Long Beach, Washington

By Way of Introduction

The text below has been adapted from my Evergreen post Pacific County, Washington.  Click on the link to read the full post,  This post is designed to interest you in visiting my Etsy shop where you can buy the photo shown above in a variety of sizes as wall art.  The video immediately below shows six different views I captured while visiting Long Beach on September 5th, 2016.  The video at the bottom of the page shows different sizes of wall art available for this image.  If you are interested in any of the other images I have shared, please leave me a comment so I can talk directly with you about what is available.

Six Views of Long Beach, Washington

Where is Long Beach, Washington?

It is less than thirty miles from Raymond to Long Beach, perhaps the most tourist-oriented city in Pacific County.  Less than thirty miles, that is, if you don’t mind flying with an old crow.  By US Highway 101, the distance is 47 miles. You can expect to spend an hour on the road getting from one city to the next.  Unless you are there in the summer.  The 2020 US Census found 1,661people living in Long Beach. That number can triple with beach goers, kite flyers, and sport fishermen, all of whom tend to show up when the weather is warmest. Go figure. 

Early Tourist History

From the start, Long Beach has been a tourist destination.  In the 1800s, no roads went west from Portland to the Oregon Coast.
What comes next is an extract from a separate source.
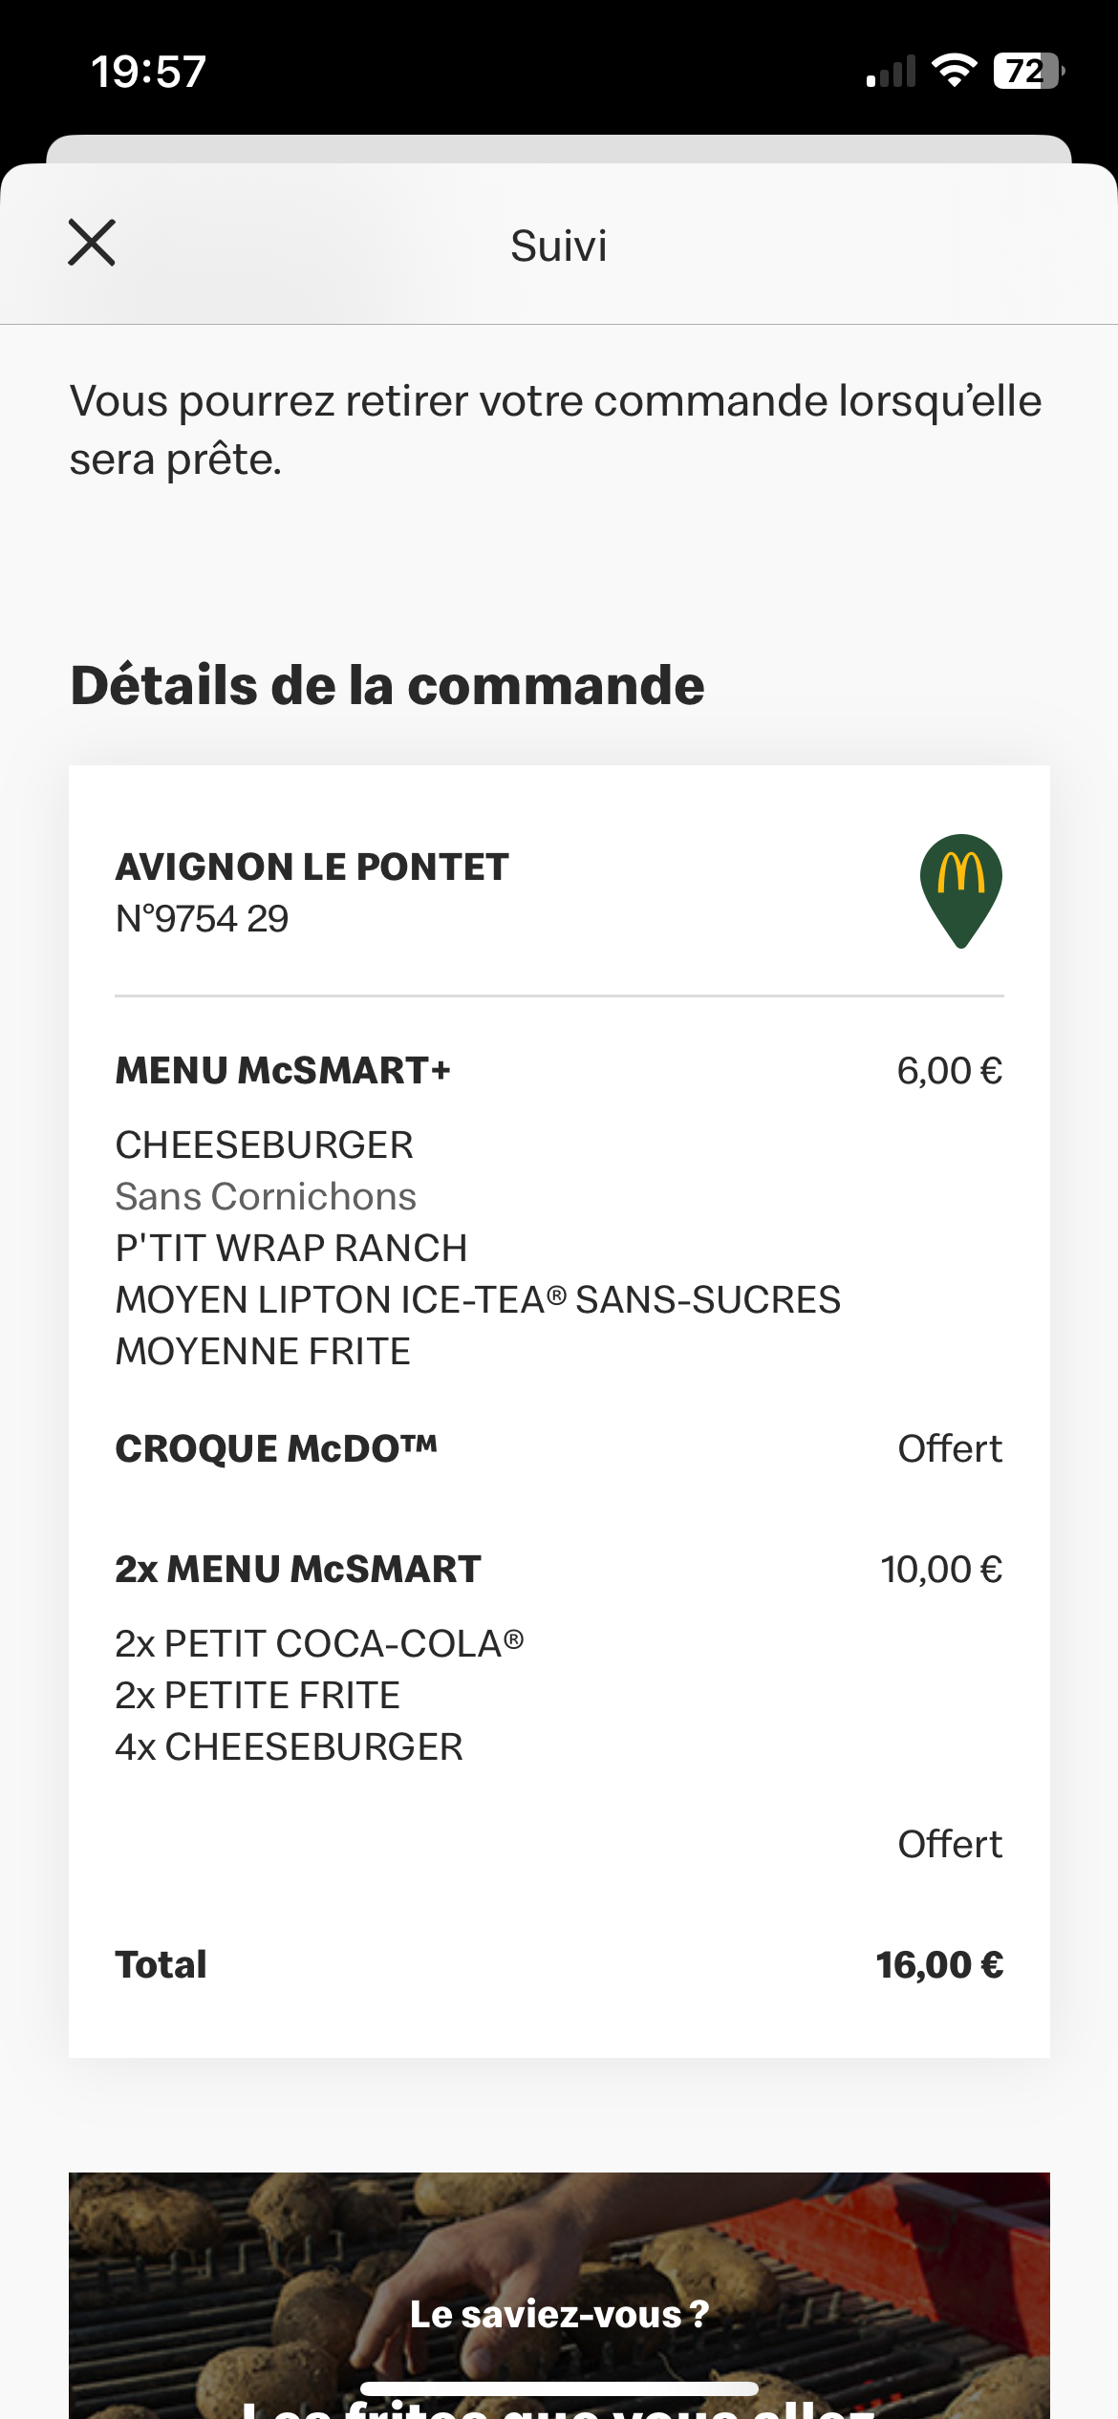Tap the battery level indicator
This screenshot has width=1118, height=2419.
[x=1027, y=71]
Rich folk from Portland would get on a steamship and head down the Columbia to Astoria.  From there, they took a ferry across to the white sand beaches of the peninsula.  Jennifer Ott, writing the HistoryLink post on Long Beach suggests that some 5,000 visitors a year were traveling to the area by the mid 1880s.  Note that there were no roads connecting the southwestern coastal area to the Washington interior, so the “tourists” were mostly from Oregon. 
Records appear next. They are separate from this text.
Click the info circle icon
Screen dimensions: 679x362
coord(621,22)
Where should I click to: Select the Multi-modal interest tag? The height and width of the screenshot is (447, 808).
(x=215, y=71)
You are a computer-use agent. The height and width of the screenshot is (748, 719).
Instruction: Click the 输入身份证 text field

Long Beach in the Twentieth Century

As the Oregon Coast resorts became available, the people of the Long Beach peninsula found new ways of attracting guests.  Indoor swimming pools called Natatoriums opened, and the long, white sand beach provided a venue for auto racing.   In the 1930s and 40s, motorcycle races were all the rage, but the locals grew wary of the motorcycle crowds, and ended the motorcycle rallies in 1964.  But have no fear, if you’re in the mood for fun and frolic, Long Beach hosts the Washington State International Kite Festival every August, and the town is home to the World Kite Museum.  And if that’s not enough (I love kite festivals, personally), Boomer Estates’ website lists twenty-four events just from July through September 2022.